400 g whole wheat flour
100 g bread flour (hi protein)
400 g water*
100 g starter
9 g salt

*Since you want your dough to be about 75F (24C), you might want to heat your water a little depending on ambient temp.

Add all ingredients to bowl.
Stir with spoon; use folding action; scrape down sides
Once all ingredients are incorporated, continue stirring into itself from outer edge as you turn the bowl, for about 15 minutes, alternating 2 minutes stirring/2 minutes rest.
Dough should be about 75F (24C)
Bulk ferment: about 3 hours, maintaining 75F
If using metal pan, lightly oil. Otherwise, prepare banneton with whatever you usually use to prevent sticking of a wet dough.
Dip spatula or dough scraper in water then GENTLY coax or scoop dough into pan or banneton.
Dough should level itself, gently shake a little if necessary
Proof covered with plastic at 75C about 1.5 or 1.75 hrs until dough is ready. Preheat oven to accommodate.
Score and bake. (I think I put in fridge for a while so I could score more easily, then baked right out of fridge.)
He doesn’t say the oven temp but I did 450F in an oblong clay baker since it needs steam. Around 25’ covered; 10’ uncovered, or what usually works for you.

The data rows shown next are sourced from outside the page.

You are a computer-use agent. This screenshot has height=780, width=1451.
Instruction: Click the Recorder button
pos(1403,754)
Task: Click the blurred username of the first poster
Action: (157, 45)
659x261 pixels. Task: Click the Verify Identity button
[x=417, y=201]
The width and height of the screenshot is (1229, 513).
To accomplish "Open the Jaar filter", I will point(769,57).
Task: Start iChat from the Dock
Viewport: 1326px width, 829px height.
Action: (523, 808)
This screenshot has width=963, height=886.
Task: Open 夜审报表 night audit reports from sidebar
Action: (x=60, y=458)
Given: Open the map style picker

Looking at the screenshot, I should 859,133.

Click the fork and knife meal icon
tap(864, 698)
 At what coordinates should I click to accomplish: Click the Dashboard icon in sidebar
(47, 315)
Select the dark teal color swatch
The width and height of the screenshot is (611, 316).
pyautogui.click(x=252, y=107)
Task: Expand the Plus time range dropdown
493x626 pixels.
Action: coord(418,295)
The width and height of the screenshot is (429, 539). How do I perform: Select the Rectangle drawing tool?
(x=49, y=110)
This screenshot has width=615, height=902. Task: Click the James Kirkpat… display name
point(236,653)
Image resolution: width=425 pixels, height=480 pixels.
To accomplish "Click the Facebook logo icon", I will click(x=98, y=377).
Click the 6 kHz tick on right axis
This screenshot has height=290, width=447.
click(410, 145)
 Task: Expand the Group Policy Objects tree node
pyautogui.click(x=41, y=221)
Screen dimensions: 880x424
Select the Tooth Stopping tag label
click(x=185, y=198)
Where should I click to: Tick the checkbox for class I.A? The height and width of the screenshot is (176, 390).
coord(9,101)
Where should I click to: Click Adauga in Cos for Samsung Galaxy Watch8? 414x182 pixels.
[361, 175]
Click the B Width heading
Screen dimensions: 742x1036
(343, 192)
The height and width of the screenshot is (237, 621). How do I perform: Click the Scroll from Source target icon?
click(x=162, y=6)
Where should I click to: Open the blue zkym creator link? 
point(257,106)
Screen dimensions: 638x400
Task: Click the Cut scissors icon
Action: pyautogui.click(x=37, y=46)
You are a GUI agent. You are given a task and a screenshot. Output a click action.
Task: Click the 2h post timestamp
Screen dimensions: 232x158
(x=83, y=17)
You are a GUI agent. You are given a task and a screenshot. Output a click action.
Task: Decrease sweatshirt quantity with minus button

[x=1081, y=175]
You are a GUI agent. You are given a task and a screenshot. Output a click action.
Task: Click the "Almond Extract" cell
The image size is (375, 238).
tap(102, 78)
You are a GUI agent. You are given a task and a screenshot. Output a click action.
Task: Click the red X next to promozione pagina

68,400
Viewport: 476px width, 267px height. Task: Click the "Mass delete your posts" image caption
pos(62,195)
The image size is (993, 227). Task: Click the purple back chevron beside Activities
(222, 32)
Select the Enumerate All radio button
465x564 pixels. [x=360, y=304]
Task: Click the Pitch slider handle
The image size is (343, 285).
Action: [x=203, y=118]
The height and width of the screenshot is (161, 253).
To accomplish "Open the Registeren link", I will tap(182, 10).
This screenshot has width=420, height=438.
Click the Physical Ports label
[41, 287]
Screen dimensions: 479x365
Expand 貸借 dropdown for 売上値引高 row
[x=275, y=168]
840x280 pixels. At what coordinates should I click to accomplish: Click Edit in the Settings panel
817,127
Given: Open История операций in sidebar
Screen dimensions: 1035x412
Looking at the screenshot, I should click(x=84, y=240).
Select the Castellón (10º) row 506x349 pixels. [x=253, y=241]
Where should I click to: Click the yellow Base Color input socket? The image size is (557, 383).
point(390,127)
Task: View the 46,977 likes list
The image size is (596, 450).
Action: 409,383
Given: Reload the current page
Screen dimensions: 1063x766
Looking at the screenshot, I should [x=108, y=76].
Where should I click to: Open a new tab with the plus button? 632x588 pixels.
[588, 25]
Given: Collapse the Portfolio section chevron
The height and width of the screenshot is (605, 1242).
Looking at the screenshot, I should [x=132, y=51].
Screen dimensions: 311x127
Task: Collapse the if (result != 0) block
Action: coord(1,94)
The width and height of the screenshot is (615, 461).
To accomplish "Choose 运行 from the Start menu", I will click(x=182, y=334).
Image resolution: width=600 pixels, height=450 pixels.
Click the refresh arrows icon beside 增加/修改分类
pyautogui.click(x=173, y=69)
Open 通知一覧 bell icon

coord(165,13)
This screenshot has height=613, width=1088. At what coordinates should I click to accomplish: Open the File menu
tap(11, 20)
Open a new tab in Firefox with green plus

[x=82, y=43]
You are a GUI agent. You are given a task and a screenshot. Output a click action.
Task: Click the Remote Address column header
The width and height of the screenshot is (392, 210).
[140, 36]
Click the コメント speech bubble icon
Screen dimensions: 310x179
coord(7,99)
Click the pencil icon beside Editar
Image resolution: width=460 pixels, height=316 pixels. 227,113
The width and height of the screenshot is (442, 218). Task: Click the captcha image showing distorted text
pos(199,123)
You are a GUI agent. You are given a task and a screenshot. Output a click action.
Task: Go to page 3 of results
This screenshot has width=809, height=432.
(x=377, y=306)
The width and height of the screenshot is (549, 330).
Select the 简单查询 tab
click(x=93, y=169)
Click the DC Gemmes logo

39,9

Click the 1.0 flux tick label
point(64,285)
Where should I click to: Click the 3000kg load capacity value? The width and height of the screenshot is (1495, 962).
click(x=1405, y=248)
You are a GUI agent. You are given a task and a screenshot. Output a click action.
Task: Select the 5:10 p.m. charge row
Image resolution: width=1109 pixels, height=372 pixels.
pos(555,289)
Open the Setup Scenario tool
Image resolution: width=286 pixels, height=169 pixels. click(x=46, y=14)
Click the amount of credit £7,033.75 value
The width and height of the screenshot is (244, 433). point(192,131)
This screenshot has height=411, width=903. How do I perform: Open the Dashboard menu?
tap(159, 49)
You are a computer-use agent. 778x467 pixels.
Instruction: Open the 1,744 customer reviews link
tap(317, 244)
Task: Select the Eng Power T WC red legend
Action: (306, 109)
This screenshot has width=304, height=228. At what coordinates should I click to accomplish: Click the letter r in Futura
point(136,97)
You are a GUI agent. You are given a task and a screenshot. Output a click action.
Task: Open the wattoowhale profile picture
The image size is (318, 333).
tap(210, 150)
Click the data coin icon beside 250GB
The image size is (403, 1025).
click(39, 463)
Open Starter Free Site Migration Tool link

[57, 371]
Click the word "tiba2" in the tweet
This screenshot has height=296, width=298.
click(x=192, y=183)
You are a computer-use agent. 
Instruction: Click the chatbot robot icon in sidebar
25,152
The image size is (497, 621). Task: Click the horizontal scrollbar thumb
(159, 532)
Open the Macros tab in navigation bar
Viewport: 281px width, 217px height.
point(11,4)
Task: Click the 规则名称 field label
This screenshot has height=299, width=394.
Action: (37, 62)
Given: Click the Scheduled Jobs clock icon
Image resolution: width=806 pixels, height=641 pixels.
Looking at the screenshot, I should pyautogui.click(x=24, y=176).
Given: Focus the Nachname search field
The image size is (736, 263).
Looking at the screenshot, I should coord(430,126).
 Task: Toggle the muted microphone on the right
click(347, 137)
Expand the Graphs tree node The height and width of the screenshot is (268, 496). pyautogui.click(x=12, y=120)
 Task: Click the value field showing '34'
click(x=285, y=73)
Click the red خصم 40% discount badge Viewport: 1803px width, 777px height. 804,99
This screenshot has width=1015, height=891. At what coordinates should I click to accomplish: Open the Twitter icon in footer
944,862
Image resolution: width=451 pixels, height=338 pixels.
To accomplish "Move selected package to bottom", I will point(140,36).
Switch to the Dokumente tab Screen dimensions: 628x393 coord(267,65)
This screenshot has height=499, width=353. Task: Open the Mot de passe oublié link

Thanks I’ll give that a try and report bake

My strategy for speed is a lot of starter and warm temps (also active gluten development since time is not on your side) for the bulk fermentation. Here’s the fastest I’ve ever done. I did bake the next a.m. but could have done same day.

Everything was spot on until my non stick pan stuck. I managed to get it out but darn it the loaf tore, but it’s still edible. Next time I’ll use my cast iron. This process is very easy. I spritzed the top before baking, I like a crisper top crust. The crumb is soft and tender. Flavor is mild wheat. I used Red Fife. Next tine I’ll try Rouge De Bordeaux. Thanks again for this formula.